Simmering like curses in Maryann McGinn’s cauldron at the end of the last lane near the border where the elves and fairies flew, for all they knew, and told me when I was a child. Or, so the relatives had always whispered, whilst painting romantic pictures of the old home they’d deigned to escape.


There were wild dogs there, the day I drove to Maryann McGinn’s.  Gnarling through a gate as I snapped photos at her ghost, and showed them to my mother later to prove there was never anyone strange as she there, but the ones about her who told monstrous fairy tales about her to feed the mythic gossip. Her kin had chained the wild dogs there, since Maryann had passed.
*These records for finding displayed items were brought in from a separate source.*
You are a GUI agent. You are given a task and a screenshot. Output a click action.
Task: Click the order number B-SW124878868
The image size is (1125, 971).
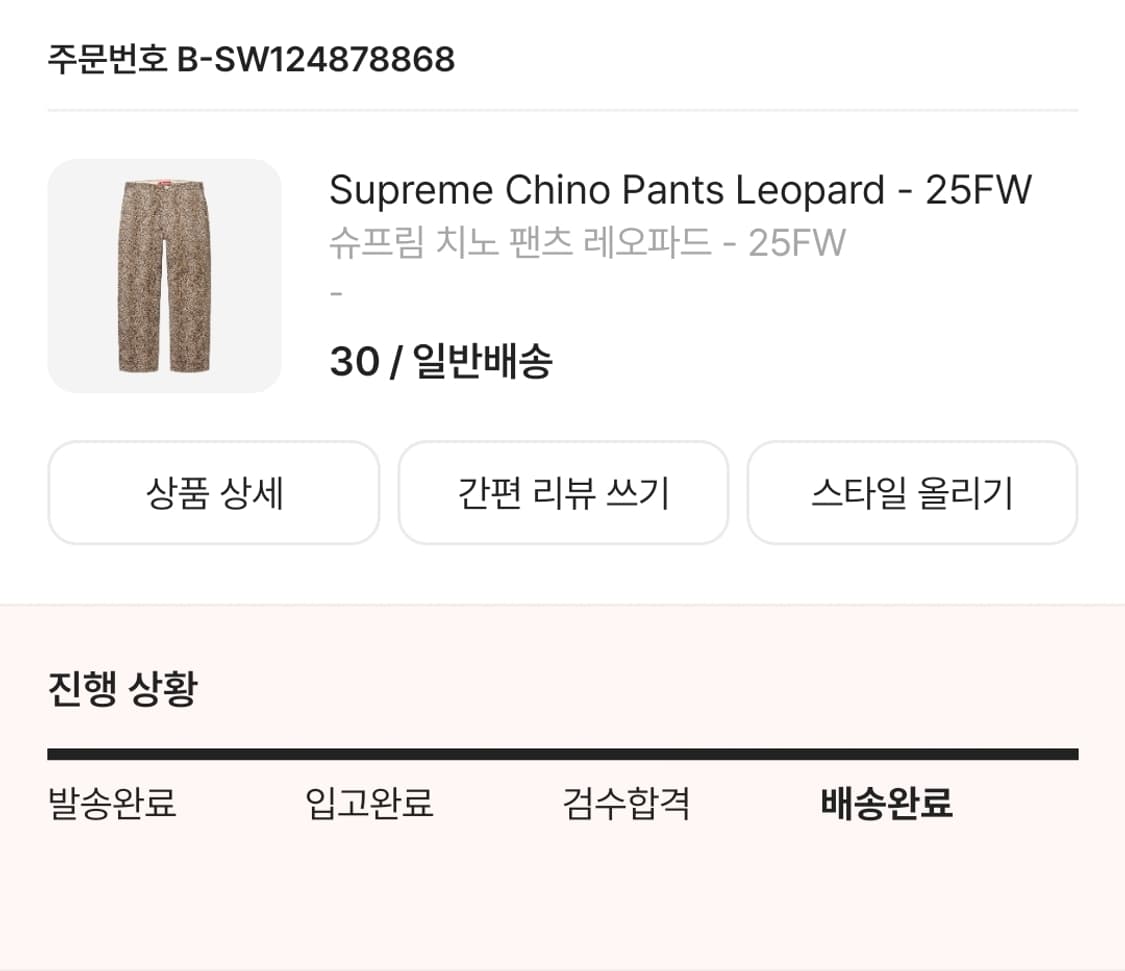pyautogui.click(x=250, y=58)
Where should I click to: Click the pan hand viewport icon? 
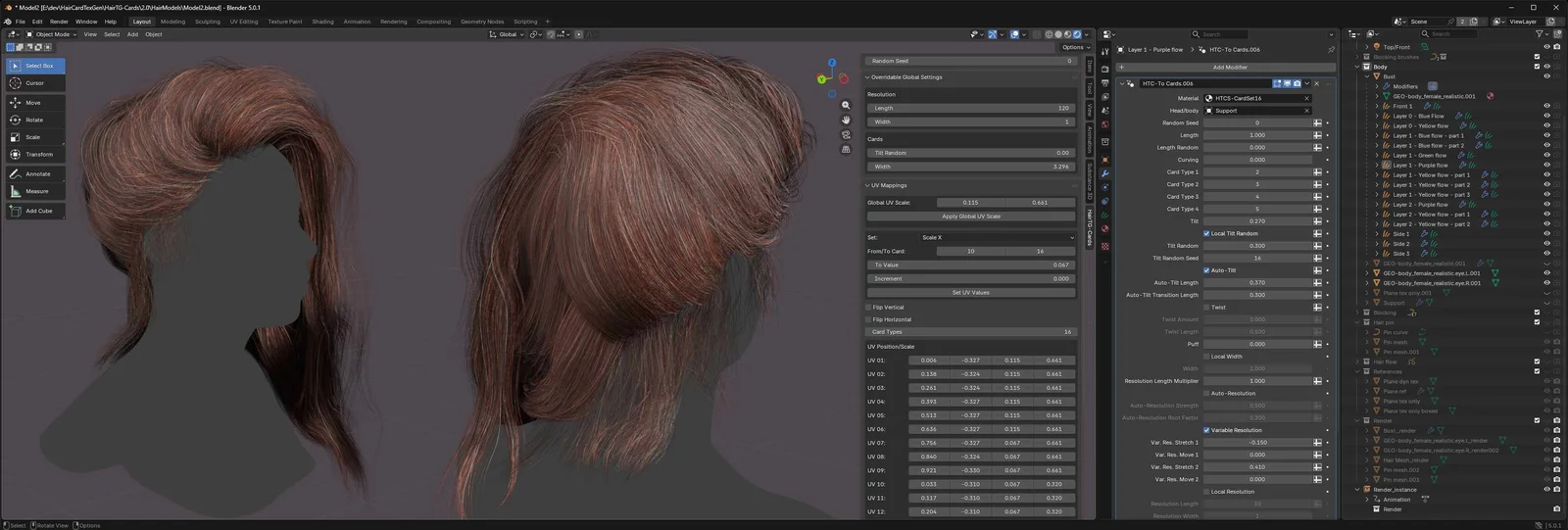(846, 120)
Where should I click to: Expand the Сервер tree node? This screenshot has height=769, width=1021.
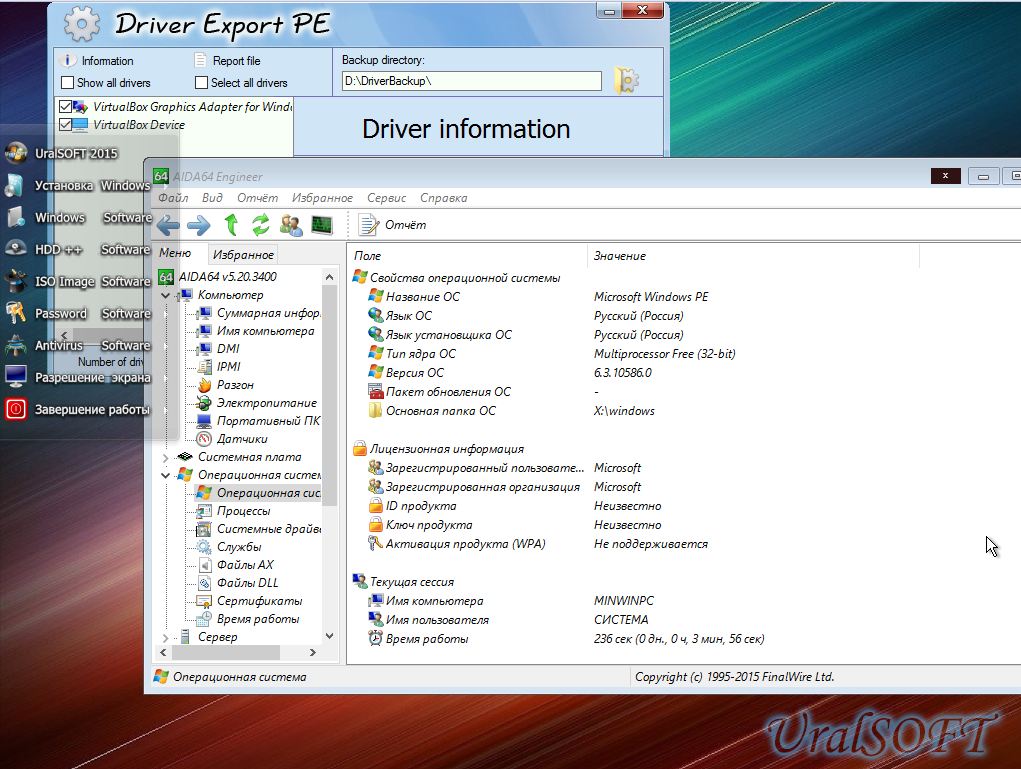166,637
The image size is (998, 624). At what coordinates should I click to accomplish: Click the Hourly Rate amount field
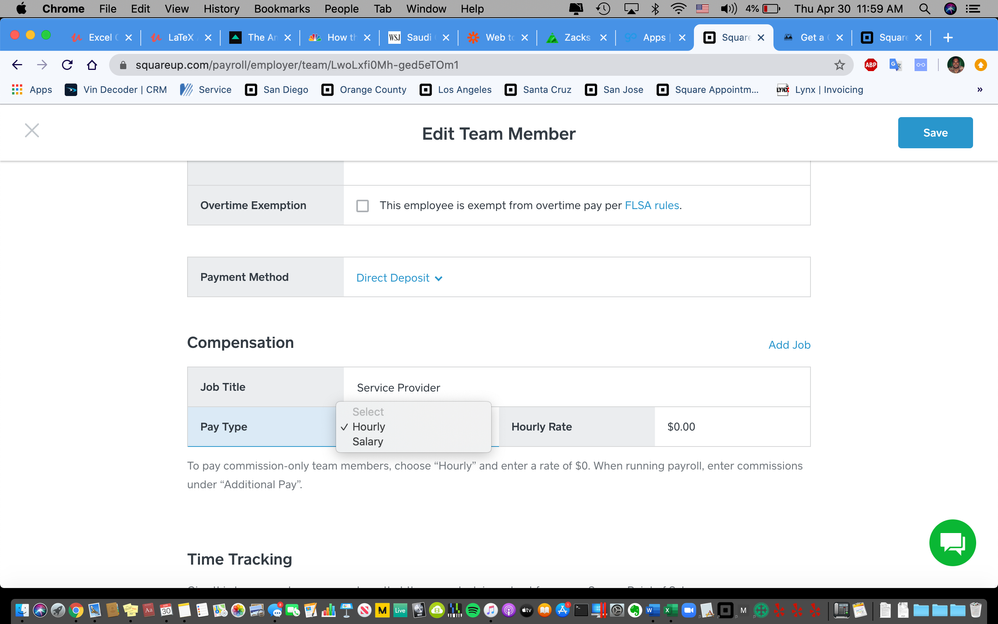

I returned to a life in America, replete with Cruinthed dreams of Portugal and Amsterdam, and with my tar and feathers barely glimpsed back to the bogs I was borne from … except on rare foggy days with a gauzy twilight o’er the greens. Those days aren’t as rare now, as they used to be.  Babes fly out of prams into ditches on drunken confessional Saturday evenings in drizzle convoluted to youths bearing arms from the same trenches,  all borne in secrecy in the deep pockets of their elders.


June Tabor, Finnisterre (The End of the Earth).

It’s the Westernmost area of Spain, slightly beneath Ireland across the wildest course of the Atlantic, which then flows into the civilized ports of Europe.  These ports, I vaguely recall, via my trips with Cruinthe.